Boston-based Fidelity has not yet made public its official comment letter on the SEC's proposed reform. The deadline is Sept. 17.
But during an Aug. 16 meeting with the SEC's Division of Economic and Risk Analysis, Fidelity officials said U.S. municipal financing costs could increase anywhere from $1 billion to $13 billion, depending on the amount of money market-related funding that is refinanced with more expensive debt.
A Fidelity slide presentation with the figures was part of the discussion with regulators, according to the memo Reuters obtained on Wednesday.
Money market funds currently provide low-cost financing to U.S. states and cities by buying the short-term debt they issue to fund their operations.
These funds hold $323 billion worth of municipal debt and the current annual financing cost is $275 million, according to Fidelity's presentation. The financing costs assume average interest rates between 0.06 percent and 0.18 percent on short-term funding.
But if large chunks of that funding were replaced with more expensive, longer-term debt, municipal financing costs could surge, according to various scenarios provided by Fidelity.

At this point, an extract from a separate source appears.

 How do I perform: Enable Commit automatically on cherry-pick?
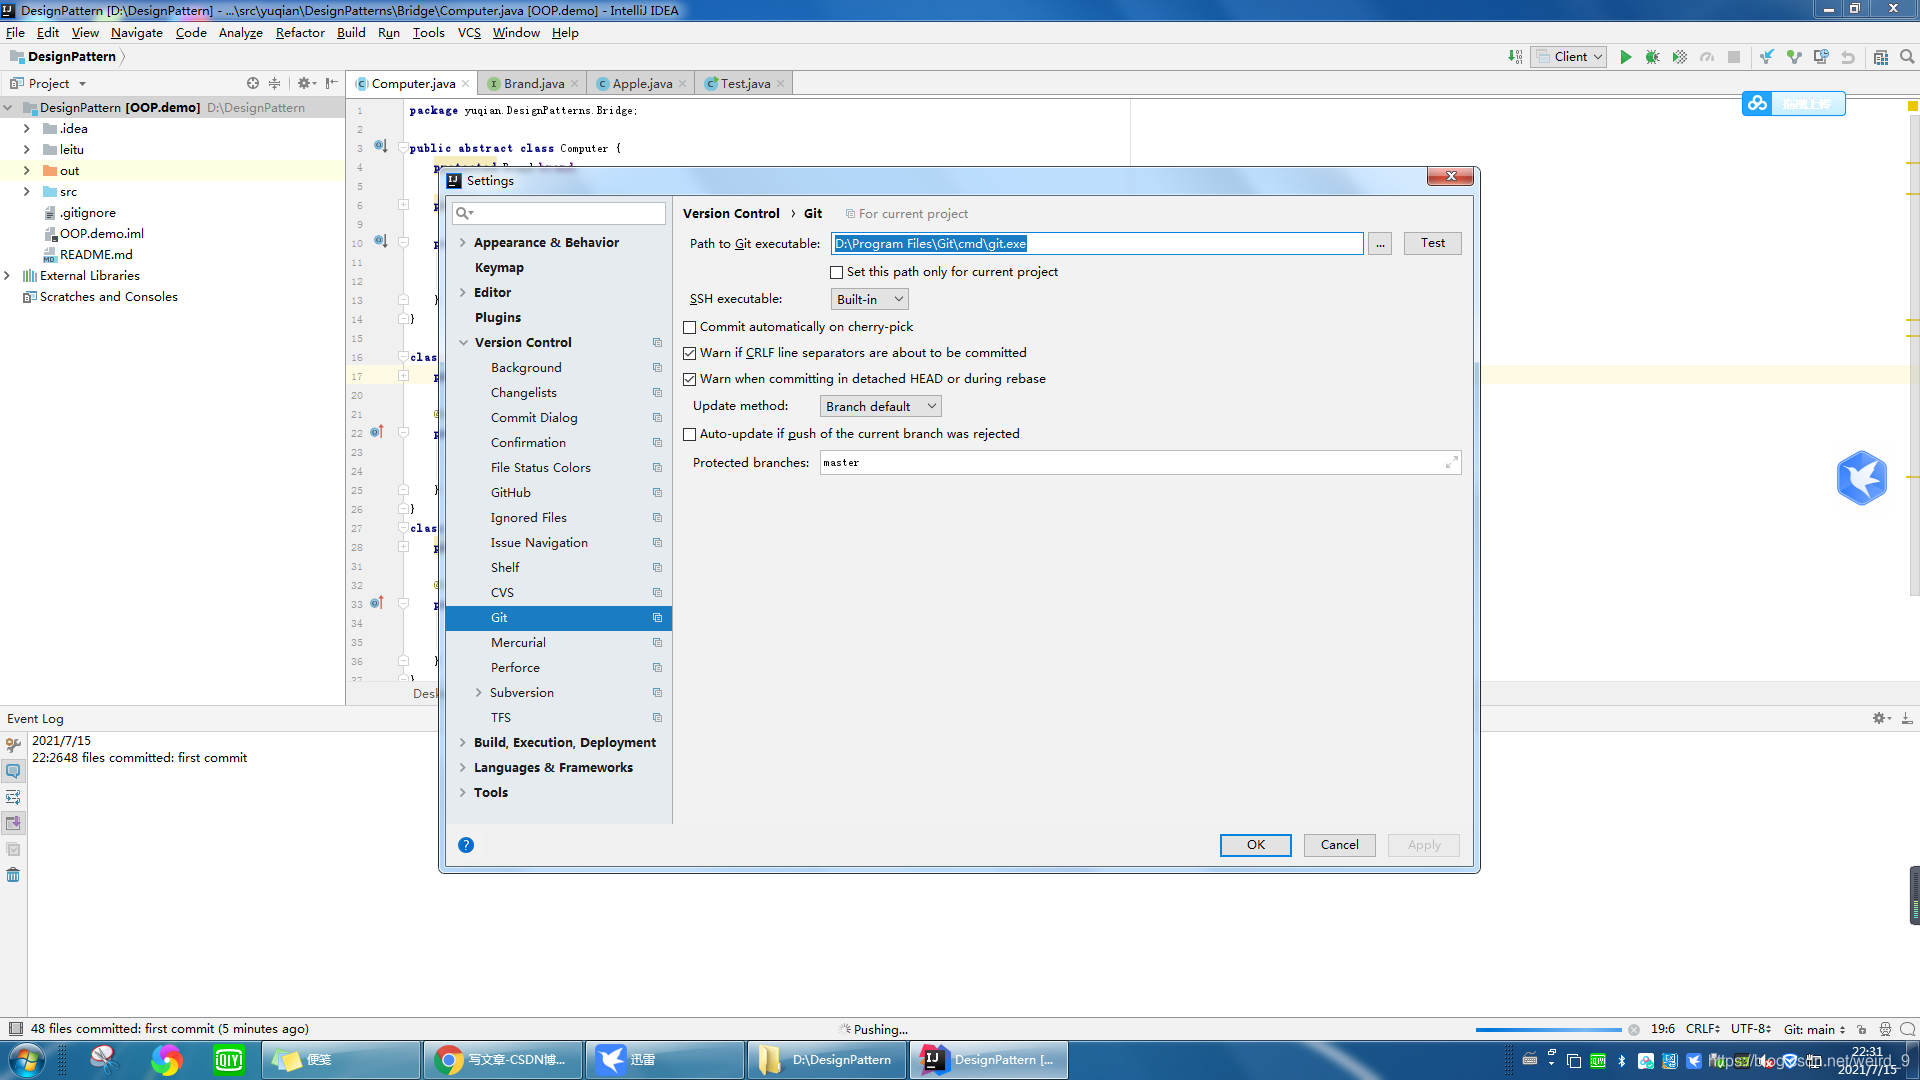coord(690,327)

Under the SEC's proposal, municipal money market funds, for example, would have to move away from a stable, $1 per share price, to a floating net asset value (NAV).
That reform is a direct response to what happened in 2008 when the Reserve Primary Fund, one of the largest money funds, suffered losses on Lehman Brothers debt and could not maintain its $1 per share price, known as "breaking the buck."
Critics say a floating NAV would drive away some money market investors. As a result, money funds woul have less interest in buying municipal bonds thereby forcing municipalities to offer higher rates on their debt.
But a change to a floating NAV would only decrease stability and create uncertainty, making municipal money funds, far less attractive to investors, Massachusetts Municipal Association Executive Director Geoffrey Beckwith said in a letter this week to the SEC.
"The ensuing instability would...jeopardize financial recovery at the municipal level," Beckwith wrote. His organization represents 351 cities and towns in Massachusetts. The Government Finance Officers Association also opposes the SEC's NAV pricing reform.
Nevertheless, Pete Crane, a long-time money fund analyst and co-founder of Crane Data, said there is a strong chance that municipal money market funds could be excluded from the SEC's NAV reform.
As Fidelity said in its presentation to the SEC, municipal money market funds are not big enough to pose a systemic risk. They account for about $260 billion, or 10.5 percent, of the $2.6 trillion money fund industry. And Detroit's bankruptcy did not destabilize municipal money funds, nor did they see significant redemptions during the 2008 financial crisis.